『悪霊島』(81)(1990.2.10.)
思い出ぼろぼろ
この映画は自分にとって少々いわくのあるものとして存在している。というのもこの映画は学生当時のバイト先であった東洋現像所の技術検討試写会で見るはずだったのだが、ちょっとした事件に巻き込まれて見逃してしまい、以来、約10年たった今になってやっと見ることができたからである。
何故こんな思い出話から書き始めてしまったのかと言うと、この映画は主人公である古尾谷雅人扮する青年が、1980年のジョン・レノンの死をきっかけにして自身の最も思い出深い時代として70年代初頭を回顧する一種の青春ドラマとして話が進んで行く。
同じように自分自身の青春時代だった80年代初頭にこの映画が作られ、殺人ほど大げさではないにしろ、その後の自分を大きく変えるような事件が当時のわが身に起こっていたと90年代にいる今の自分は半ば懐かしく振り返れたからだ。つまり時代差や身に起きた事件の違いこそあれ、ある意味ではこの映画の主人公の心情に同化することができたのだ。
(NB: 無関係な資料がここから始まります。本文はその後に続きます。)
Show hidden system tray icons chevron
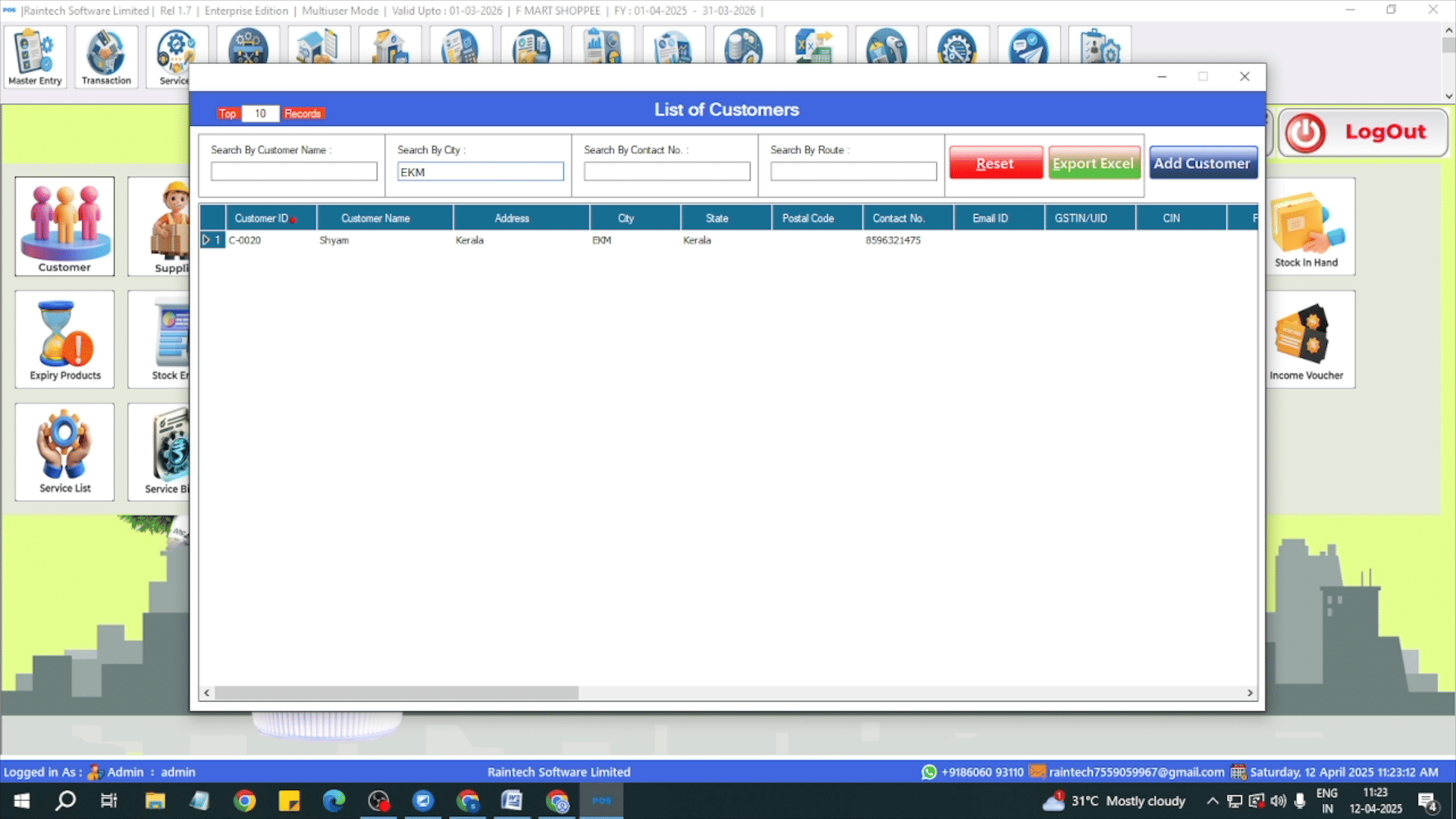(x=1212, y=801)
従って、 市川崑による金田一シリーズにあったようなユーモアのかけらも見られず、全く違う視点で撮られ、鹿賀丈史の金田一耕助像も石坂浩二ほどには好感が持てず、単に映画として見比べてしまえばあまり好きにはなれないのだが、映画を見たり、音楽を聴いたり、本を読んだりといった作業は、その作品の出来がどうあれたまたま何かのきっかけで自分史の中で妙に引っ掛かって忘れられないものとして刻み込まれてしまうものがある。その意味では、この映画を10年後の今、初めて見られたことが公開当時に見るよりも自分にとっては意味深いものとして感じられたのだろう。
そう考えると、映画を見るという行為はそれを見る時期や自分自身の状態によって、例えそれがどんなものであろうとその映画はある個人にとっては忘れられないものに成り得るのだし、それがまた映画を見ることの大きな魅力や要因になっているのだろう。あらら、全く見た映画から話が逸れてしまった。
ところで、この映画はジョンの死から始まり、途中で「ゲット・バック」が流れ、最後は「レット・イット・ビー」が流れて終わるのだが、80年のポール・マッカートニーの成田での逮捕、ジョンの死から10年。 まだ安心してはいないものの、ついにポールが来日公演を行うという時の流れが一層自分を過去の思い出に走らせてしまったのかもしれないという気もする。